4 Books That Amplify Voices From the Other Side of India’s Partition
India gained independence from British colonialism on August 15th, 1947. While everyone was busy celebrating the politicization of a country and the change of masters, one of the most heart-wrenching exoduses was taking place: Partition of India. The history that is taught in Indian schools is basically a state-sponsored truth—an official memory that may differ from the collective/private memory of individuals, depending on whose power is at stake. Very conveniently, our history textbooks tone down the myriad ramifications that this unthinking political move brought to its people. The only way to get some clarity, if there is any, is by reading books. And by books, I don’t just mean nonfiction. Being a work of fiction doesn’t make it any less real. So, here is my list of books that helped me gain some perspective on the Partition situation.

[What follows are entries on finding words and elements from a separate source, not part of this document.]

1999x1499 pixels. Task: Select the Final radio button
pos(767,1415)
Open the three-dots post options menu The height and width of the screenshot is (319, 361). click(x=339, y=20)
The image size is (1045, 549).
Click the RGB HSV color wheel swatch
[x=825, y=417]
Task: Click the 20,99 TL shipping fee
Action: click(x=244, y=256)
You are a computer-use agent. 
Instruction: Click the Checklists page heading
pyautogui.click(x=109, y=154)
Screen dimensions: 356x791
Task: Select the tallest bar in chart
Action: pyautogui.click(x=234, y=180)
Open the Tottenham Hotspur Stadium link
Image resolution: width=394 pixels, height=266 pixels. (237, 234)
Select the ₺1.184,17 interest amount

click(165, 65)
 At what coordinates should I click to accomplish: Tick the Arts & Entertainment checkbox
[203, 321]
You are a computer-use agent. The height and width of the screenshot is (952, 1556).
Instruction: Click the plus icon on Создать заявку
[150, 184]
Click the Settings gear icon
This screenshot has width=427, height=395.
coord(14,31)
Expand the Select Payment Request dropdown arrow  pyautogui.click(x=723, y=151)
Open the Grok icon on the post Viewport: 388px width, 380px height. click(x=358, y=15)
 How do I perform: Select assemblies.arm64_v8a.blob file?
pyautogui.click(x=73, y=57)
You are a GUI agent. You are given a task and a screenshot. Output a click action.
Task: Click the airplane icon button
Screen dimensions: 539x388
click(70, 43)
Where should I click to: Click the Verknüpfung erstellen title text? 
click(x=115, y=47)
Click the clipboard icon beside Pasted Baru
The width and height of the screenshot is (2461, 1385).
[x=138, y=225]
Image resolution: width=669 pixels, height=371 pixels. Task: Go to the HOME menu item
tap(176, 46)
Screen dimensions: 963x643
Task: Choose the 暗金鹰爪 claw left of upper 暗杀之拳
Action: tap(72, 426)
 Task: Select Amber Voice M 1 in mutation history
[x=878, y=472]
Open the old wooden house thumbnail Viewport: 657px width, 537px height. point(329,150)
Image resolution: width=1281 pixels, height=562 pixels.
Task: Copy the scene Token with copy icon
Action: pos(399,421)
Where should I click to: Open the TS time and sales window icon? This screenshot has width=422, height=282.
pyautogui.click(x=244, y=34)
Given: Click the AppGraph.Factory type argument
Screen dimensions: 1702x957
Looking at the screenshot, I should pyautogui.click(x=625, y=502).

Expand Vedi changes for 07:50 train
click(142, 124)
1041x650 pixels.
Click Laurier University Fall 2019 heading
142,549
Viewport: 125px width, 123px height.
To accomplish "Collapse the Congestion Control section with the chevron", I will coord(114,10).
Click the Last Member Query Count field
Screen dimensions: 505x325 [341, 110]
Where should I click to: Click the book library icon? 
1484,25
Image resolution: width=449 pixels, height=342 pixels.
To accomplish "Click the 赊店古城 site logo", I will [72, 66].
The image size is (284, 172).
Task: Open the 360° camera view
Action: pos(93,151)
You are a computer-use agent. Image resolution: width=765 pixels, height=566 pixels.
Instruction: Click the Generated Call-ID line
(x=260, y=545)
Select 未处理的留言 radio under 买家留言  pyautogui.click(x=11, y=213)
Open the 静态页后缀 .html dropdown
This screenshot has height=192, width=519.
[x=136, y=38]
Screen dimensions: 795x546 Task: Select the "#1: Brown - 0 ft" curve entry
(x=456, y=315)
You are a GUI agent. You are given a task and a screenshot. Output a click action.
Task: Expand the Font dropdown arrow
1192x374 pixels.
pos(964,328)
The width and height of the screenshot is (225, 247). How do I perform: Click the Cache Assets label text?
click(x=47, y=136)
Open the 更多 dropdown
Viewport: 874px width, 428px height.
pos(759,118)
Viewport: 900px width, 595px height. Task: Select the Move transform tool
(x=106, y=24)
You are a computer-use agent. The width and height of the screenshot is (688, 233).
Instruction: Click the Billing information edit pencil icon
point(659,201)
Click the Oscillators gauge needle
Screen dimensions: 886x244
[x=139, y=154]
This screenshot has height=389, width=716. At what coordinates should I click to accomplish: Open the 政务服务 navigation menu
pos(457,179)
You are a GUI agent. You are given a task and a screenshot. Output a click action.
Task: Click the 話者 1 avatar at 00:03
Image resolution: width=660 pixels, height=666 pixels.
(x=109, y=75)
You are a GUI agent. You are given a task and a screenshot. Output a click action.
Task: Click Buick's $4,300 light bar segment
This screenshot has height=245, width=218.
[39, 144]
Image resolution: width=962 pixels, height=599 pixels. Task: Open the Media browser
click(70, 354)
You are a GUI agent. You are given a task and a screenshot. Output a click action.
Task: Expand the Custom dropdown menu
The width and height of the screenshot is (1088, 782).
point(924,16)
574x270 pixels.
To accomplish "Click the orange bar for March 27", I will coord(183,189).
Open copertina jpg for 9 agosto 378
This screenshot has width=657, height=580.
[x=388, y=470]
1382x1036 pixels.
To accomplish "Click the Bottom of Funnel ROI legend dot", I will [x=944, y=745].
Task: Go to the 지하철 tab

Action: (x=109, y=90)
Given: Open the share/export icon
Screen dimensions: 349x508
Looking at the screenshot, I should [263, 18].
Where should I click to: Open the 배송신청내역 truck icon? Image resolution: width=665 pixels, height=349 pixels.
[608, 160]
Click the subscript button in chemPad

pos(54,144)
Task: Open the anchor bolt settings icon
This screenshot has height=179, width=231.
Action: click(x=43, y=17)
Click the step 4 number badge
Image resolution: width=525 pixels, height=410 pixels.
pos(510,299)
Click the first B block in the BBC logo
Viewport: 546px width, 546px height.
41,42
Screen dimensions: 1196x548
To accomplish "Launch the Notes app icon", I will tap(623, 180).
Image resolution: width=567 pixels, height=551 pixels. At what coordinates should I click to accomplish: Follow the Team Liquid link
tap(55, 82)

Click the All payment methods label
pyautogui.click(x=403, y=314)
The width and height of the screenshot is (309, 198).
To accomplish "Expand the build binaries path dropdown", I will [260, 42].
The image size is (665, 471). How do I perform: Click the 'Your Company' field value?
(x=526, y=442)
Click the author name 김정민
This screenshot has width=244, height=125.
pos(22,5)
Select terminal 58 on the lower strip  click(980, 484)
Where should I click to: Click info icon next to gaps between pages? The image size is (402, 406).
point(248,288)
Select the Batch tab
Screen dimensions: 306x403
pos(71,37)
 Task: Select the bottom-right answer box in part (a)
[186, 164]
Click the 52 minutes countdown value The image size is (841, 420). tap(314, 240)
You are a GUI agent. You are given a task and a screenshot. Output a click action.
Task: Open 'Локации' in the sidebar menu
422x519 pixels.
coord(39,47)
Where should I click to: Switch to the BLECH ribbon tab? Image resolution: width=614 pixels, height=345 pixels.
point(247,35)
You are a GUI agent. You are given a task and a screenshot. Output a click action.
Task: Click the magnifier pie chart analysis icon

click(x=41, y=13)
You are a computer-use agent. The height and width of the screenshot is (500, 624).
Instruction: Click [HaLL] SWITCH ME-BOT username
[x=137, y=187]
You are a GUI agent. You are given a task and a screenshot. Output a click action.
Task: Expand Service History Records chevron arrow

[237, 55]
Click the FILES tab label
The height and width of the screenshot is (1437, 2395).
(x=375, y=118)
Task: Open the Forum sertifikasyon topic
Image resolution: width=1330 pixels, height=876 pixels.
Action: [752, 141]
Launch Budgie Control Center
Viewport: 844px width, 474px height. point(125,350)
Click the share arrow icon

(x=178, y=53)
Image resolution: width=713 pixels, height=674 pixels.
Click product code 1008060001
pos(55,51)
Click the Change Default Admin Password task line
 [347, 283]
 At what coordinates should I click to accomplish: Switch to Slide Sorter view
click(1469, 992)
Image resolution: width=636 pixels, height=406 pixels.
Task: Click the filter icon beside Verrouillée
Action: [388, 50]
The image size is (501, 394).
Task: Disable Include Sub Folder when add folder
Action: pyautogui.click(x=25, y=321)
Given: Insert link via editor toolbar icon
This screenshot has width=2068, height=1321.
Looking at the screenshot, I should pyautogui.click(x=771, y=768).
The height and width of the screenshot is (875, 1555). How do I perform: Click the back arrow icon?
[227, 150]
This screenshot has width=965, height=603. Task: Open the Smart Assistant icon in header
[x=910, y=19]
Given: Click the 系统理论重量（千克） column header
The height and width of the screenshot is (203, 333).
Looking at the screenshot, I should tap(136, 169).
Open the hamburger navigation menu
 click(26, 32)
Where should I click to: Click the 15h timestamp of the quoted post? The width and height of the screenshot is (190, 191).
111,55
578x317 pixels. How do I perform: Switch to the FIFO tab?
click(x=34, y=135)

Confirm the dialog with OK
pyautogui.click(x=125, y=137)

Train to Pakistan by Khushwant Singh
Khushwant Singh humanizes Partition by not going much into its political aspect. It’s a relatively short book where every character has been sketched to bring out the fatal consequences of Partition. Mano Majra, a fictional village, provides the backdrop of this novel. Love transcends religious fanaticism and that’s what this book is all about. No matter how low people stoop, love will incite all the deepest bonds of empathy that lie dormant deep down.
The Other Side of Silence by Urvashi Butalia
About twelve million people were displaced and one million killed. Political moves are often very far removed from what the individuals want, thus reducing the latter to mere pawns in the hands of their government. After a thorough examination of diaries, memoirs, and the like, and after conducting interviews, over a period of ten years, of people whose lives were directly and indirectly affected by Partition, Butalia came up with this book. Collective memory provides a lot of insight to comprehend the convulsion that ensued a carnage, showing the worst side of humanity. Butalia makes space for people who were in the margins of history and breaks the government-induced forced silence that doesn’t let the truth come into limelight.
Ice Candy Man by Bapsi Sidhwa
Sidhwa’s novel doesn’t just restrict itself to Partition, but covers a lot of themes including child sexuality and objectification of women. Women’s bodies have always been used to mark territories. This story talks about one of the many women who got abducted during Partition. Gender violence has become a major defining fabric of our society and this novel bolsters this very fact. The whole narrative has been framed from the point of view of a Parsee child, Lenny Sethi. Her love for her ‘Ayah’ (maid) structures the entire plot and also shows how important communal fellow feeling is during tumultuous times. Her naiveté will eventually transform into a genuine concern for the people around her, thus in a way making it a coming-of-age novel.
Clear Light of Day by Anita Desai
This novel, consisting of four unnamed parts, shows the partition of a family as a metaphor for the division of a nation. Desai has also talked about women grappling with the question of identity in the post-independence, patriarchal society. She also exposes nationalism’s failure to help the situation of widows. Here, although Partition doesn’t have a direct impact on the lives of the central characters, it leaves its traces by affecting the years that followed. The Partition of Das family was self-inflicted. This was Desai’s way of cleverly hinting at the immeasurable stupidity of human beings to inflict trauma and mishaps on our own kind.
It is often said that Partition unleashed the inner monsters of human beings. No matter how brutal the bigger power gets, we should always be in touch with our humanity. I personally feel that this notion is a bit too idealistic. One can’t afford to cling to lofty ideas when they are brainwashed into believing that butchering the ‘other’ religious group is the only way to stay alive. Fear triggers survival instinct like nothing else. The government who is supposed to represent and protect the people many a time turns against them. And the saddest part is many parts of the world are still fighting with oppressive administration (India included) and failing miserably. Can we really label a nation as independent when autocracy is practiced under the euphemism of democracy?